/streamingkextendible

The code for the following paper: Ran Haba, Ehsan Kazemi, Moran Feldman, and Amin Karbasi. Streaming Submodular Maximization under a k-Set System Constraint. In International Conference on Machine Learning (ICML), 2020.

Primary LanguagePython

This repository provides the code for the following paper:
Ran Haba, Ehsan Kazemi, Moran Feldman, and Amin Karbasi. Streaming Submodular Maximization under a k-Set System Constraint. In International Conference on Machine Learning (ICML), 2020.
Link to the paper: https://arxiv.org/abs/2002.03352
The YouTube link to the presentation: https://youtu.be/5ZjA4GWi8mY

The codes and datasets we used in our experimental evaluations are given here.

1. utility_functions.py contains the data loaders, constraints and functions.
	a. get_video_data() loads the data for video summarizing application.
	b. get_graph_data() loads netwokrs and community assignments.
	c. loadTwitterData() loads the twitter datasets.
	d. get_movie_recommendation_data() 
	e. get_yelp_data() loads the yelp dataset with the distance of each location to each POI.

2. algorithms.py contains the submodular maximization algorithms we use.

3. video_summarization_application.py: 
	a. This script provides an instance of running our implemented algorithms on a real-world application.
	b. Our objective is to select a subset of frames from these videos in order to maximize a utility function f(S) (which represents the diversity of frames). We set limits for the maximum num- ber of allowed frames from each video (referred to as mi), where we consider the same value of mi for all five videos. We also want to bound the total entropy of the selection as a proxy for the storage size of the selected summary.
	c. We compare the performance of our proposed algorithms with several baselines.

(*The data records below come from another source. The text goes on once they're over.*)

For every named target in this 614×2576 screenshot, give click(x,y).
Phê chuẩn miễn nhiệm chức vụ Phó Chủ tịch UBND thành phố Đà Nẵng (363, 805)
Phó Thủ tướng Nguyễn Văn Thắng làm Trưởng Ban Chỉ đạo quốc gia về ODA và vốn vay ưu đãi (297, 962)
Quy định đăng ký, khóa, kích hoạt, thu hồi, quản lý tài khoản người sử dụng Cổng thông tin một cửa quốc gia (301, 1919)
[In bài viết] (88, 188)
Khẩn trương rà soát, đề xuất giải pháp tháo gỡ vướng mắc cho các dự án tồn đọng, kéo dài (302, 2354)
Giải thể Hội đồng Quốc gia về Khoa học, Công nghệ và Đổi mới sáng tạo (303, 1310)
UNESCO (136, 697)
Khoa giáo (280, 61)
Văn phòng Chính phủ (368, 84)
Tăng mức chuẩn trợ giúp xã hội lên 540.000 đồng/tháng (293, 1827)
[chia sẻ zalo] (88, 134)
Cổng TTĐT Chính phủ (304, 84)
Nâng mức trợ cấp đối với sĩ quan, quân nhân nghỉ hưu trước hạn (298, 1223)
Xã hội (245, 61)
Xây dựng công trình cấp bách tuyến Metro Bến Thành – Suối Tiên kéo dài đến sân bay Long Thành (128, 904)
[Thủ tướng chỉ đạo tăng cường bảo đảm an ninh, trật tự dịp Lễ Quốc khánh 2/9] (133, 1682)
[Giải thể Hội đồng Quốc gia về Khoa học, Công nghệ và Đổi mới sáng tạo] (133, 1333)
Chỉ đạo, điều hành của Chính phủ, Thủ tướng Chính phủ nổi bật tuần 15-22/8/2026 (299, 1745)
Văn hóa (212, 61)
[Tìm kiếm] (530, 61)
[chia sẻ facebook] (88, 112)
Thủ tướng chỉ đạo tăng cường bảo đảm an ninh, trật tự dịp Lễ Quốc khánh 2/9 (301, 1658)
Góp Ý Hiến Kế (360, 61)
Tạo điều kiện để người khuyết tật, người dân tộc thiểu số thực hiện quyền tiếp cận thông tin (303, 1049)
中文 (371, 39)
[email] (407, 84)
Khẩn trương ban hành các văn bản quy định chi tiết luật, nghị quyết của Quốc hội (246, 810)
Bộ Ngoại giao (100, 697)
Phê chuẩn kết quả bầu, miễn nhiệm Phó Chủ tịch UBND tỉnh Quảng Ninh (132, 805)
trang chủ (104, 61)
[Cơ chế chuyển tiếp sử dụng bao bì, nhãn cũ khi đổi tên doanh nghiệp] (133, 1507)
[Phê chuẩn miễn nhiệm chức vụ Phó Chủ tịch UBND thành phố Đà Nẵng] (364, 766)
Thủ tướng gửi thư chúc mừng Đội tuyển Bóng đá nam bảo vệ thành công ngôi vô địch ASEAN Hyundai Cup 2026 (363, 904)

Our first baseline is the vanilla Greedy algorithm. Our second baseline is Density Greedy. We also consider the state-of-the-art algorithm (called Fast) for maximizing monotone and submodular functions under a k matroid constraints and l knapsack constraints (Badanidiyuru & Vondrak, 2014). 

4. All the datasets we have used are provided in the "datasets" directory.